Quanto alla Cina, la percezione del mercato in questo momento è così negativa che è difficile pensare che a dicembre possa esserlo ancora di più. Tale è l’accanimento anticinese che questa settimana ci è capitato di leggere uno studio che sostiene che la disoccupazione in Cina è almeno il doppio di quel 4,9 indicato dalle statistiche ufficiali, mentre da un’altra parte abbiamo letto che la carenza di manodopera e il conseguente aumento del costo del lavoro stanno minando la competitività del paese. Come poi si possa conciliare il forte aumento delle retribuzioni e il calo del risparmio con una possibile crisi dei consumi e delle importazioni cinesi resta tutto da spiegare.

A dicembre i dati cinesi saranno migliori. Nessun governo al mondo dedica tanta energia all’attività di window dressing di fine anno. Non si tratta solo di massaggiare le statistiche, ma di incentivare in tutti i modi possibili, in particolare attraverso il credito, il raggiungimento degli obiettivi annuali di piano. Non ci spingiamo, come fa invece Timothy Moe di Goldman Sachs, a raccomandare l’acquisto delle azioni H quotate a Hong Kong (multiplo sotto 9), ma pensiamo che l’atteggiamento del mercato, a fine anno, sarà meno isterico e più equilibrato di oggi.

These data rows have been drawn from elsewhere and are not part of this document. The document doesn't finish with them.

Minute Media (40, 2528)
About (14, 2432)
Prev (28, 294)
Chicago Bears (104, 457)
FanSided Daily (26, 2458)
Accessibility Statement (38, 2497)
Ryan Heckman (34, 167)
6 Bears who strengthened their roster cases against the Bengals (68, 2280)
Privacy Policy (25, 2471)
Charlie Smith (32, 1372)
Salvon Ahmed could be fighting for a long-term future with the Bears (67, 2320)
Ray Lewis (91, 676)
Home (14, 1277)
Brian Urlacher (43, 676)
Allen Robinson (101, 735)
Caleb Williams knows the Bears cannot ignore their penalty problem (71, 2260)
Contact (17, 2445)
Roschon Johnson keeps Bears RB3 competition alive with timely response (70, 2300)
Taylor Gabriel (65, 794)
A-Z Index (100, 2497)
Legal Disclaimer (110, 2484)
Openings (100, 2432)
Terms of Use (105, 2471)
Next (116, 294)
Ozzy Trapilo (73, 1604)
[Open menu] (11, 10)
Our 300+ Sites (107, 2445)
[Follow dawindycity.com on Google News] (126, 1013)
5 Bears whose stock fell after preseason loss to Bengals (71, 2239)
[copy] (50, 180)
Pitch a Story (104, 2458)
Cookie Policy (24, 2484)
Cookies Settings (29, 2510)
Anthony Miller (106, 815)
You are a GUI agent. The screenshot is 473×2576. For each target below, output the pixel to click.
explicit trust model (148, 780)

Un mondo con poca crescita è certamente un mondo fragile, ma è anche un mondo che non si surriscalda. La ferita del 2008 è però ancora aperta e il mercato è portato istintivamente a temere, al primo intoppo, che una nuova crisi devastante sia alle porte. Nel 1937, ai primi segni di debolezza ciclica, le imprese smisero di produrre e la borsa si dimezzò perché era ancora fresco il ricordo dei drammatici anni tra il 1930 e il 1932. Poi, passata la paura, la produzione e la borsa si ripresero velocemente.

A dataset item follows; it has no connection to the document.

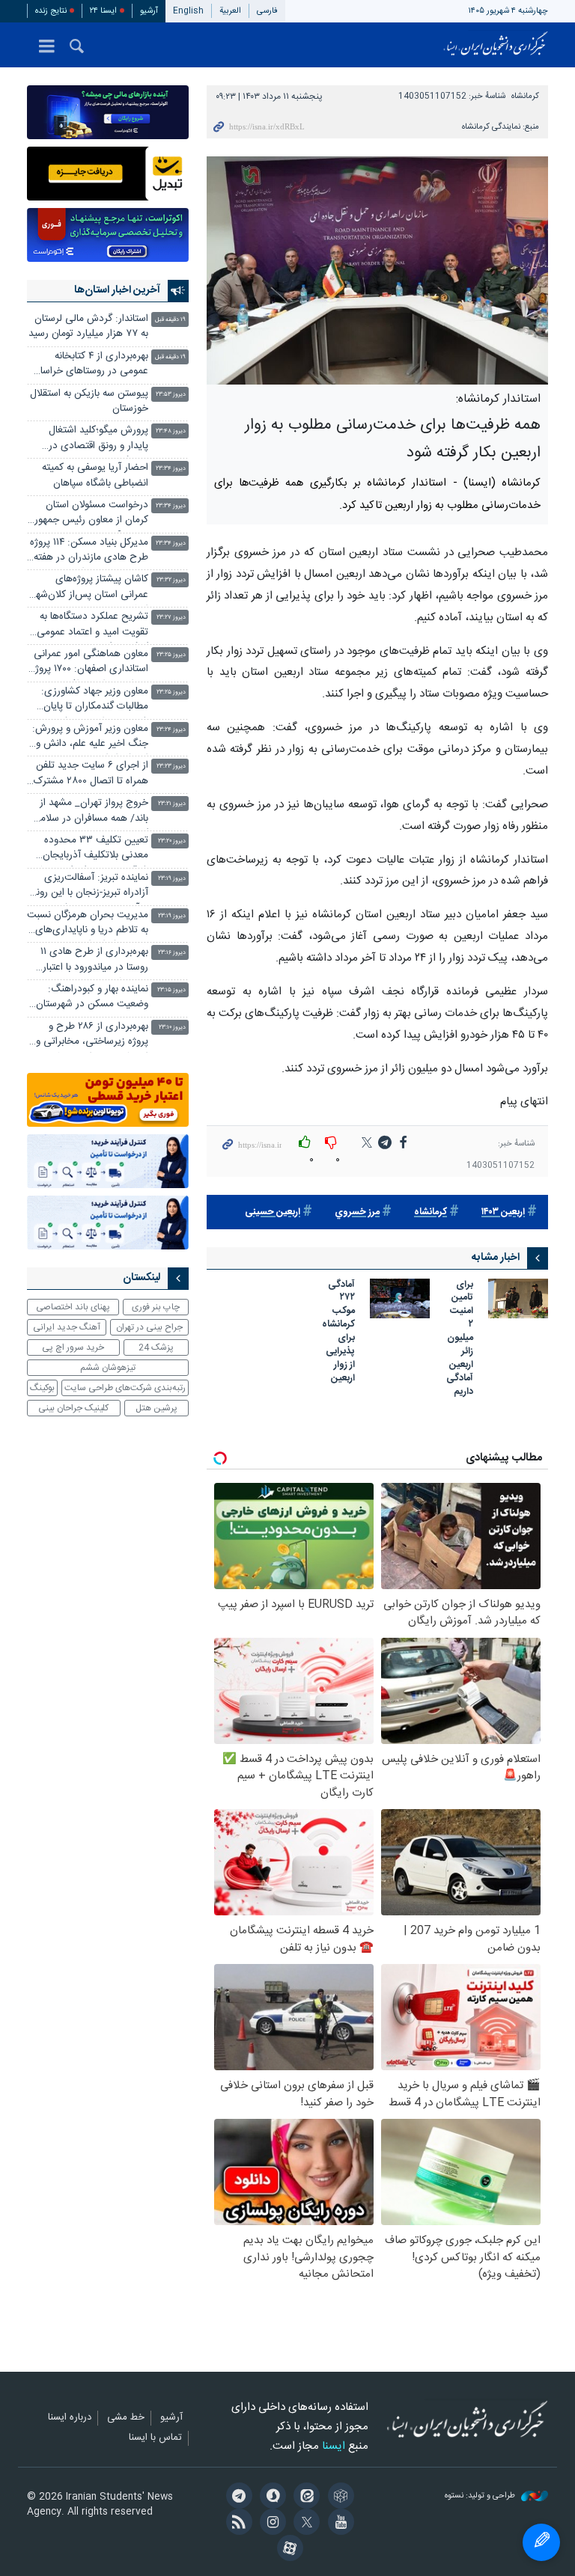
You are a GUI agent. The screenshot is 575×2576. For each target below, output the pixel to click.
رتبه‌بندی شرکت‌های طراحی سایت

Oggi la sola ipotesi che la fine del ciclo sia vicina può mandare il mercato nel panico. Come però esistono le false partenze, così esistono i falsi arrivi. Quello che stiamo vivendo è il primo falso arrivo. I prossimi porteranno a una volatilità ancora maggiore. Dire questo significa che, per non mettere troppo a rischio le coronarie, le posizioni di rischio nei prossimi due-tre anni andranno progressivamente ridotte. Non significa però, attenzione, che non potremo rivedere i massimi dei mesi scorsi. Su quei massimi sarà però bene alleggerire aggressivamente.